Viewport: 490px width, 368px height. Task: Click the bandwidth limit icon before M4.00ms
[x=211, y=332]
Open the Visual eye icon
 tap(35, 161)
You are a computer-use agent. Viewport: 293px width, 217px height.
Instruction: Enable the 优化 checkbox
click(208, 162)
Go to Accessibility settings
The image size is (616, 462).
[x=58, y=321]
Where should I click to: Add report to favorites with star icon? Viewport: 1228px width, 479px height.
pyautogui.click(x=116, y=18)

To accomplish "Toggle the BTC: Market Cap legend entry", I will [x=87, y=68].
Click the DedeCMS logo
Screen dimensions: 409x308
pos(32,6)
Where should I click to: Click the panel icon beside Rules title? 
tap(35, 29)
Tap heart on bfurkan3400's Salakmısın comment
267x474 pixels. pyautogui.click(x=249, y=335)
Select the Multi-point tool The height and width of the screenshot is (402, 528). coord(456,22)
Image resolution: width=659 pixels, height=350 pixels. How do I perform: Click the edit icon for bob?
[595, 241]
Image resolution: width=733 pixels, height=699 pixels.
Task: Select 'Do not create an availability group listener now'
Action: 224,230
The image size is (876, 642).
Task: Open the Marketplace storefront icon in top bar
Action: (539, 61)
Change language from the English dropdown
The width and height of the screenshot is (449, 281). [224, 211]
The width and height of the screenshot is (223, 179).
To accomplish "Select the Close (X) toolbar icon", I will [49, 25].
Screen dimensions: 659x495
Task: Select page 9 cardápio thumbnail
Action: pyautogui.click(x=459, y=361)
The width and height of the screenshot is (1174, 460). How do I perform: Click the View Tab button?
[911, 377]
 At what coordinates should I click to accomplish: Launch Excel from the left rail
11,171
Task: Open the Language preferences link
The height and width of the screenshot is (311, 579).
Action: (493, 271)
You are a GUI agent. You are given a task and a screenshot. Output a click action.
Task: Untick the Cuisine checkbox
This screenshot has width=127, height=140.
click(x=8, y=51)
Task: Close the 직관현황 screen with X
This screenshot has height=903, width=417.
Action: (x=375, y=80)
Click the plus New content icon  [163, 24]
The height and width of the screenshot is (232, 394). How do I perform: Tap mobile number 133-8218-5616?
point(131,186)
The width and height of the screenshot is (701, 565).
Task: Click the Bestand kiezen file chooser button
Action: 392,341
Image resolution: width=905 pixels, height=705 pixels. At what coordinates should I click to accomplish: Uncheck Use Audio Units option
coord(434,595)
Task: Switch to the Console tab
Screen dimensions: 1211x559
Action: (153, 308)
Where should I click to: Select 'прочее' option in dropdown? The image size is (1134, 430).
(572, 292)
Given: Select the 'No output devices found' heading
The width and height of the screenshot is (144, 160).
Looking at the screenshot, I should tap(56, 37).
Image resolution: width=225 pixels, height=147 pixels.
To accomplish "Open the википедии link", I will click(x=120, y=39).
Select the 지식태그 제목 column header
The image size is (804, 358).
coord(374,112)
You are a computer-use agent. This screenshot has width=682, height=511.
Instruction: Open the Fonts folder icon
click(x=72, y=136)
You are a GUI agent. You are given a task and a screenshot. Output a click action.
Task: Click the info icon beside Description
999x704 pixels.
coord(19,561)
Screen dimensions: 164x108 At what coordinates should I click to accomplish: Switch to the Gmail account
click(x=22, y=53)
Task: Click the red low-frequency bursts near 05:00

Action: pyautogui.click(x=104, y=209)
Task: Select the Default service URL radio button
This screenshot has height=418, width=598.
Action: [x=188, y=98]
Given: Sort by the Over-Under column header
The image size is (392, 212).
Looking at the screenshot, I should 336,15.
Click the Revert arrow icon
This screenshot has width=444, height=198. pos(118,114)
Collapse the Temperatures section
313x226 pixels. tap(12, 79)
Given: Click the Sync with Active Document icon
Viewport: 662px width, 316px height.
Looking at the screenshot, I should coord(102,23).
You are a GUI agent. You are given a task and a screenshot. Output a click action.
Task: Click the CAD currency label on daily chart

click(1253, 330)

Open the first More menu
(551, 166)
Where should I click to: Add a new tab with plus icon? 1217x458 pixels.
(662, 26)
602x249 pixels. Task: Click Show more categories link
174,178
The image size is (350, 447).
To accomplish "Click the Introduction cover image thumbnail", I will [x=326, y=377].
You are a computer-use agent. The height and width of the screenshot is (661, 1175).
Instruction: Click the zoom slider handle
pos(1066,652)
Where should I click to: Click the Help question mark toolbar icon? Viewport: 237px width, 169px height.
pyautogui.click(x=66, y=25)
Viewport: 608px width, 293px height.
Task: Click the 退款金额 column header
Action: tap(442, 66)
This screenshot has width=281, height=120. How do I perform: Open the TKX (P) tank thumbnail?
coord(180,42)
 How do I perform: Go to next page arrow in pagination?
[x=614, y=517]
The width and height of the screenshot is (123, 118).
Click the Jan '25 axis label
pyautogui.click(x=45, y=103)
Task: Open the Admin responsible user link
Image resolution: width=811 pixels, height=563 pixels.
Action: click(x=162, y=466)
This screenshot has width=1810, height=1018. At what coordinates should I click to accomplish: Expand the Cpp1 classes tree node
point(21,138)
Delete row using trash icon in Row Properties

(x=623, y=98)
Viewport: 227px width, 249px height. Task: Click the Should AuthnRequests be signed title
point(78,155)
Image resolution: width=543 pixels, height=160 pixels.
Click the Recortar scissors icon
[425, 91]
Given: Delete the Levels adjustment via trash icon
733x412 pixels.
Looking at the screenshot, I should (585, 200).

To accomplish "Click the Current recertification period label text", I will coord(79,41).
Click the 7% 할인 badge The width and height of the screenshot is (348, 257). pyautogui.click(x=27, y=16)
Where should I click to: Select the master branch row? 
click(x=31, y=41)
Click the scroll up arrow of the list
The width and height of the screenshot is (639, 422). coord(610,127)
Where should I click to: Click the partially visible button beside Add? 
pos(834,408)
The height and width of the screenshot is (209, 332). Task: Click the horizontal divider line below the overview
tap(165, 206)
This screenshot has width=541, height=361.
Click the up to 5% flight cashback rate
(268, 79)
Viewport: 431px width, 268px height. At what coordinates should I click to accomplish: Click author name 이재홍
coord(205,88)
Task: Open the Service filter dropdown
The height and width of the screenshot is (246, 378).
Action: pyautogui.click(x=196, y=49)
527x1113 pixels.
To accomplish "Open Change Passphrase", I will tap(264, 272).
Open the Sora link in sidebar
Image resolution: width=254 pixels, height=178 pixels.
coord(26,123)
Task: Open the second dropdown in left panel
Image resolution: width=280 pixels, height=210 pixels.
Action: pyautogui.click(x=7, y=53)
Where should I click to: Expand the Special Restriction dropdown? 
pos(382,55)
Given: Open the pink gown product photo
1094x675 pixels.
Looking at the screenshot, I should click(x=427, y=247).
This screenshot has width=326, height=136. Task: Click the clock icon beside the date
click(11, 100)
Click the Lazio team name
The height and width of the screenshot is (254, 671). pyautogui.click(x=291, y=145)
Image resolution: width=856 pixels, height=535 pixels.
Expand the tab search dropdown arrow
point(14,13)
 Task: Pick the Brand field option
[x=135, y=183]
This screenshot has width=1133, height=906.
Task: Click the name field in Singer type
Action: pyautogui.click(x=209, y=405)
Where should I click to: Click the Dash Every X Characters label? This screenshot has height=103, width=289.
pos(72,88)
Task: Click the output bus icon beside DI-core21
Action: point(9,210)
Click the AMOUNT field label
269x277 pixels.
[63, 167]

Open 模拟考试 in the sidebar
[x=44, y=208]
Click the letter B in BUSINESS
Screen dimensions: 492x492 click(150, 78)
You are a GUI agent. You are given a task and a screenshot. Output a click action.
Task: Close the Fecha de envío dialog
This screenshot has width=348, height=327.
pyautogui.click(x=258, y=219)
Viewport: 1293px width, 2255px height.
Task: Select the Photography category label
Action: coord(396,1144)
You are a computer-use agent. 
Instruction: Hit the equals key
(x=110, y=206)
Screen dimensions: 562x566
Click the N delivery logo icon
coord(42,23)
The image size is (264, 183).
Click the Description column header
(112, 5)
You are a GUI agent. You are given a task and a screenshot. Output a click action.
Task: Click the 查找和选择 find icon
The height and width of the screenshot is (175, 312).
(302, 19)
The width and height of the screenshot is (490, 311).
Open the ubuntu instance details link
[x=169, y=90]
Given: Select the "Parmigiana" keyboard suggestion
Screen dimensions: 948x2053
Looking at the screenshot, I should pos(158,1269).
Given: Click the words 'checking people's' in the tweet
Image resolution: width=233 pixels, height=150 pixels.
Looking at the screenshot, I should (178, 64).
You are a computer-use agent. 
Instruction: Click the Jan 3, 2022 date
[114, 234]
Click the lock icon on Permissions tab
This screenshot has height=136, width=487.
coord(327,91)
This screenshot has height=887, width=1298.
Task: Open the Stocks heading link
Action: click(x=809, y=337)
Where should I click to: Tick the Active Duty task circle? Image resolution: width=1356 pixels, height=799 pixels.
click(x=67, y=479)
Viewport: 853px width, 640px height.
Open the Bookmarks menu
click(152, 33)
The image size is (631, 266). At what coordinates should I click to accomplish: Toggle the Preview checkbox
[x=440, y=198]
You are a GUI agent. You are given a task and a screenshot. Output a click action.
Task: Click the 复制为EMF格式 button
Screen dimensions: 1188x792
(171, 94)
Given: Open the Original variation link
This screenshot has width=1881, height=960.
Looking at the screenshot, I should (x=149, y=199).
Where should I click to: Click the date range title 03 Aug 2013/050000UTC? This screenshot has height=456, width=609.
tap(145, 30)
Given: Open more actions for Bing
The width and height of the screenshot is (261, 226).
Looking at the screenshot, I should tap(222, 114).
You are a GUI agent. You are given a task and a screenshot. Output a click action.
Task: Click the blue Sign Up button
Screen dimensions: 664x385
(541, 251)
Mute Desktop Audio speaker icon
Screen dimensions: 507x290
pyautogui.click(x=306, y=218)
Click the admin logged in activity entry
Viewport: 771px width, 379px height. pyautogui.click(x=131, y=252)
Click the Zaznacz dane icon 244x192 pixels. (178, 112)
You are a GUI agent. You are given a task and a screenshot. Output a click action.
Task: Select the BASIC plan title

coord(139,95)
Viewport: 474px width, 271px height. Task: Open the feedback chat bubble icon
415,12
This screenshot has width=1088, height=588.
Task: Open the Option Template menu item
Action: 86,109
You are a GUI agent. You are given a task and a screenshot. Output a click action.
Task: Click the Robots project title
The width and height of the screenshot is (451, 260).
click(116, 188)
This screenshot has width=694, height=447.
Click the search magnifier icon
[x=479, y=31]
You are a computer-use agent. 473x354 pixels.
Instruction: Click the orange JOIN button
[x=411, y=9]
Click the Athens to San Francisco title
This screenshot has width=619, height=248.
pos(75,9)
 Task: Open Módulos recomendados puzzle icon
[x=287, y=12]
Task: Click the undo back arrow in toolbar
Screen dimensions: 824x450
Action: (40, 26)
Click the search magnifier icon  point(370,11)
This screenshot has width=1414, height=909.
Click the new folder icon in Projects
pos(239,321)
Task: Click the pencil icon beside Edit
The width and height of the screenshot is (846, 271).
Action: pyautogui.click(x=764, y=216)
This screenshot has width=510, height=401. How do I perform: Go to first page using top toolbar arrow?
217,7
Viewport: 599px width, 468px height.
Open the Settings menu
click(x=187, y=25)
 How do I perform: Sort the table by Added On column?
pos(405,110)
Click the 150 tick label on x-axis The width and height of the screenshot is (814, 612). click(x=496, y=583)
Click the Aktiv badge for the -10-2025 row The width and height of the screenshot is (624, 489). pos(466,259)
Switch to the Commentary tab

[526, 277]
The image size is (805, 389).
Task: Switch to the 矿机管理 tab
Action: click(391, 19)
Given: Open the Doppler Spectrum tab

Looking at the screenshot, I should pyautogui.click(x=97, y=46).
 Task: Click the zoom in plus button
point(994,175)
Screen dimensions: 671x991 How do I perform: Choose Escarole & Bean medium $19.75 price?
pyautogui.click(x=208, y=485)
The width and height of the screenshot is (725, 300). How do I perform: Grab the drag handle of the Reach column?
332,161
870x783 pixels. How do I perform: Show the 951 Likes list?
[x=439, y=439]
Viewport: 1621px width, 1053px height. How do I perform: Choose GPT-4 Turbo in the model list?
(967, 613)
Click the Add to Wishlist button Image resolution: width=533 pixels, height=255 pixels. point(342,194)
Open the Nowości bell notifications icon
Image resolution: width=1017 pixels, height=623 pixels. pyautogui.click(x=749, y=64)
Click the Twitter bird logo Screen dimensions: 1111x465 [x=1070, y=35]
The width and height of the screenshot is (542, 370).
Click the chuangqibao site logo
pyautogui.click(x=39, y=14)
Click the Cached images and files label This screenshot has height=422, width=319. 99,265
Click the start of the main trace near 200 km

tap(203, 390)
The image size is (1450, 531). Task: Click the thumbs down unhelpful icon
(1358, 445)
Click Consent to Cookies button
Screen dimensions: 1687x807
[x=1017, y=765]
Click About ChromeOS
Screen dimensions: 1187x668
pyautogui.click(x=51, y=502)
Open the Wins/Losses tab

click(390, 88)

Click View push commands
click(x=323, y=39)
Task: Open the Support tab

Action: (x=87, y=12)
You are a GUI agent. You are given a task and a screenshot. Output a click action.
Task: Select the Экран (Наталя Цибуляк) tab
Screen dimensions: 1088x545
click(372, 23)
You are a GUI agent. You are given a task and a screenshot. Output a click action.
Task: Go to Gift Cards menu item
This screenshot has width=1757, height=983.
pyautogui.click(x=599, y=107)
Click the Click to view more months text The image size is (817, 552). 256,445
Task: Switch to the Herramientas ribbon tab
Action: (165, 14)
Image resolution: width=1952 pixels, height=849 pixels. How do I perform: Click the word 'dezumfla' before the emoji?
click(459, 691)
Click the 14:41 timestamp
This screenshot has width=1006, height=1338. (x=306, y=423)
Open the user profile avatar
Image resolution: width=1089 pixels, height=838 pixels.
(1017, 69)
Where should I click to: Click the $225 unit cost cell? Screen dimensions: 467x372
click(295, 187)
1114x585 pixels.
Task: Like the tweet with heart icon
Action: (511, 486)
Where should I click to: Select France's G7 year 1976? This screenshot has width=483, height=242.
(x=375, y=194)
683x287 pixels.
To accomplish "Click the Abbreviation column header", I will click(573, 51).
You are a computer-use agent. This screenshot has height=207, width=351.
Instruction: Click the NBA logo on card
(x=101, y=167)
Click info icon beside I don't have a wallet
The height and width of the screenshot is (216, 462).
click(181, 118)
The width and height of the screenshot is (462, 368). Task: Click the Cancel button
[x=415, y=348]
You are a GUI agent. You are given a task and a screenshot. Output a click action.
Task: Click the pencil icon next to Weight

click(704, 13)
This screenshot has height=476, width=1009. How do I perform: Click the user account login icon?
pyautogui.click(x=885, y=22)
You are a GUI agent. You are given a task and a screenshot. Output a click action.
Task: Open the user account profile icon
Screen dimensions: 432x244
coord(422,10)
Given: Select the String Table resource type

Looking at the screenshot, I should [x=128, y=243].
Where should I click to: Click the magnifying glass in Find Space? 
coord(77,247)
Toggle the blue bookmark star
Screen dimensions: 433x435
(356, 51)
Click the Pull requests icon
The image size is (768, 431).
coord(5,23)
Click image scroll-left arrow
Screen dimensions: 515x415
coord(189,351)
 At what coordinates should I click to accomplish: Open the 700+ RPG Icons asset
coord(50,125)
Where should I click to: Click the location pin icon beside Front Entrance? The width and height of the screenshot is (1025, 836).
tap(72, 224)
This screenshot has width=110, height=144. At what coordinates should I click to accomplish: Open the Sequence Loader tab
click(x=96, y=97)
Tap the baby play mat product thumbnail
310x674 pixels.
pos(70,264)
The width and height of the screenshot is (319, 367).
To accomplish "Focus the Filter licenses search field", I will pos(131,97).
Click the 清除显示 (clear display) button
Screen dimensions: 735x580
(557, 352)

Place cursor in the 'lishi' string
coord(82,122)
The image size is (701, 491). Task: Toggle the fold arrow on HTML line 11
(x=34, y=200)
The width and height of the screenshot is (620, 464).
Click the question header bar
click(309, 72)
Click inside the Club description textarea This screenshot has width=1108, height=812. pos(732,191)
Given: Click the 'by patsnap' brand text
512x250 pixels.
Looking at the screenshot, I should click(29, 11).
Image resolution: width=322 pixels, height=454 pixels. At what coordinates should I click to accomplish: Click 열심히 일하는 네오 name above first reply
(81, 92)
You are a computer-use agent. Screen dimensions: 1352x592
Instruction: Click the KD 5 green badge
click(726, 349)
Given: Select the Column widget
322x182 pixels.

· · · ·

Exercise.
Reproduce exactly the section above that begins at the line containing "Task: Open the Service filter dropdown" and ends at the line containing "Task: Open the second dropdown in left panel", leaving out all other lines.

Solution to the problem.
Task: Open the Service filter dropdown
The height and width of the screenshot is (246, 378).
Action: pyautogui.click(x=196, y=49)
527x1113 pixels.
To accomplish "Open Change Passphrase", I will tap(264, 272).
Open the Sora link in sidebar
Image resolution: width=254 pixels, height=178 pixels.
coord(26,123)
Task: Open the second dropdown in left panel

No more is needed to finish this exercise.